James Castle
Works by James Castle (1899–1977)
New York, 537 West 20th Street
An overview of the artist’s expansive practice, this exhibition explores how Castle, who was born deaf, found his primary means of expression through drawing and other forms of art making. Using sharpened sticks and soot from his family’s wood stove, which he mixed with his own saliva, Castle created elaborate and detailed drawings. These intricate works embody a sense of lived-in familiarity and display the artist’s preternatural understanding of perspective and spatial relations and his deep sensitivity to his environment. As John Beardsley notes, “What Castle found in this … place became the subject of acute visual attention and near photographic memory: minute details of the spaces he inhabited provided him with an inventory of images that he would repeat, transform, and manipulate in his art for the whole of his life.
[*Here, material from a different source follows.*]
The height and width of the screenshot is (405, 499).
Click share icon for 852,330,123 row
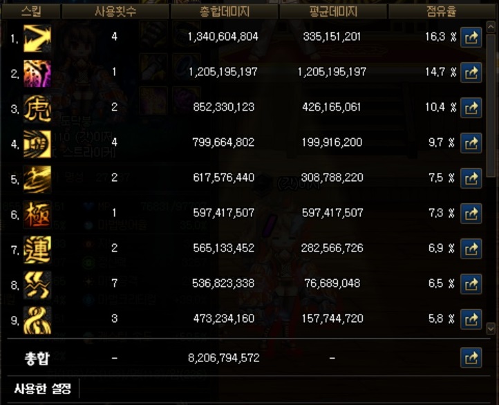[x=471, y=108]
He remembered—and drew—the contours of every room, every bed and bureau, the patterns of wallpaper, the exteriors of houses and barns and other outbuildings, adjacent roads, fences, and fields.… Castle was able to recall the exact ridgelines of a mountain visible from his childhood home and replicate it in drawing after drawing.”1
Castle incorporated color into many of his drawings—a number of which will be on view—using watercolor, crayon, laundry bluing, and myriad other materials to create washes of color that give the works a dreamlike, surreal quality. Contrasting with many of the soot drawings, the artist’s colorful works frequently emphasize flatness over spatial depth and detail, while highlighting his palette choices and the texture of his surfaces.
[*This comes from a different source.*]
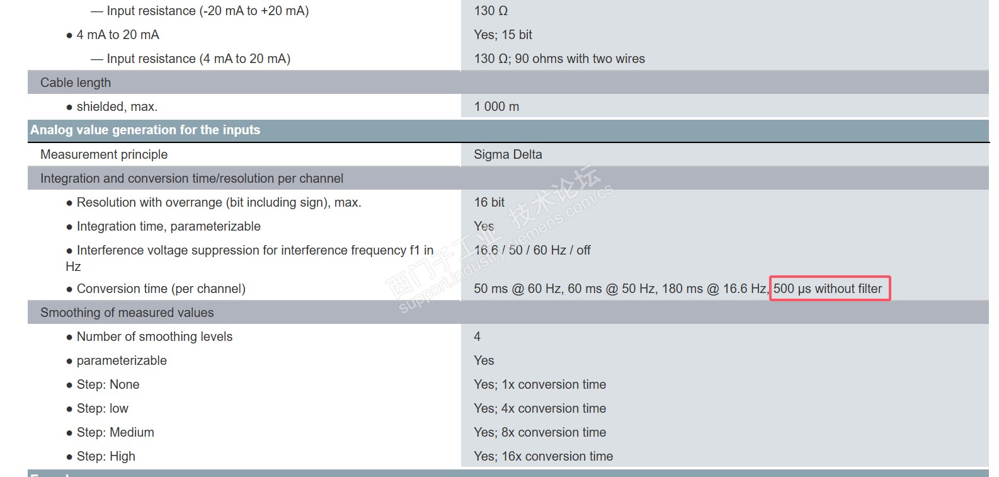Click the "Step: None" row label

[108, 384]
Several of Castle’s mixed-media constructions and other sculptural works will also be featured in the exhibition. Using twine at times to sew together disparate scraps of found and cut cardboard and paper, Castle fashioned figural forms and objects that include chairs, baby carriages, birds, and architectural elements. Castle stored his drawings, handmade books, and ephemera in small boxes and bundles that he carefully assembled and wrapped in paper or fabric and bound with twine. These small containers and art capsules were stored throughout his family’s property—in the walls, underneath floorboards, and along the rafters—reflecting both their importance to him and his desire to protect the artwork stored inside them.